I’m a mother, not my mother.
I can honestly say that I had an awesome childhood. Naturally, there were times growing up when I didn't get my way. Periods of melodrama thinking my world was crumbling because my parents knew “nothing” about what I was going through, and moments still that I didn’t agree with, nor understood their logic. All things considered, I have no qualms regarding my upbringing. Nothing was ever perfect, but through eyes of my younger self, at times it felt like it, you know? My parents worked hard at keeping our childhood as blissful and unscathed as possible. I never knew of disagreements between my father and mother, even though they existed. Never tipped off to any imminent danger, and was considerably unaware of financial hardships - pancakes for dinner, beans and weenies twice in one week - Are you kidding me?!!??! That was like hitting the mega millions for a kid! Mom and Dad taught us how to love God and ourselves. They instilled the value of respecting and loving others, regardless of inherent differences, and they showed us how to serve our community. My parents, and their childrearing, are unquestionably the cornerstones of my own family values. As I grew older and began to consider the idea of parenthood for myself, I figured my parental style would instinctively emulate theirs, and that I would become the carbon copy of the model mother my mom was…Except, I’m not.

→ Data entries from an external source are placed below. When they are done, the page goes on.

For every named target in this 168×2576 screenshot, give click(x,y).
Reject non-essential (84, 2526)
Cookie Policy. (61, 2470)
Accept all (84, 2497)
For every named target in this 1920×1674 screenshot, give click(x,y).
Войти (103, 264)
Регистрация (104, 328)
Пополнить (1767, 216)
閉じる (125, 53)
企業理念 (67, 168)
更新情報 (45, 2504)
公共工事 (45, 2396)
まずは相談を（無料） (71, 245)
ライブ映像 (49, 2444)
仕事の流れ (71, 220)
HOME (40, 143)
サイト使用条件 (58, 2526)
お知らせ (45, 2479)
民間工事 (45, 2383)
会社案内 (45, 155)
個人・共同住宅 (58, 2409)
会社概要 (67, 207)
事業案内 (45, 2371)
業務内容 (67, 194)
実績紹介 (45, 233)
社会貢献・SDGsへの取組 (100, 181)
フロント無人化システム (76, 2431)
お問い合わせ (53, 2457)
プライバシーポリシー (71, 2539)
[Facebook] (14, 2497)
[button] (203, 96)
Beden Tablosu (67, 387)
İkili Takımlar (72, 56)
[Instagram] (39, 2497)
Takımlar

I’m still a relatively novice mom, but I’m a good one. Everyday brings on new challenges so its no surprise that I am constantly learning and growing. And motherhood looks different on me than on my mom, yet surprisingly, that was a revelation. I knew that when it came to becoming a mother myself, I would make modifications compared to my upbringing. Some methods I would keep, others omit; and I’d adopt new things that became important to me along the way. What I neglected to consider, was how the variances between my mom’s personality and my own, would reflect so diversely in our individual parenting styles -That is, until the realness of parenthood struck and I was knee deep in toddlers, and tantrums, and toilet training.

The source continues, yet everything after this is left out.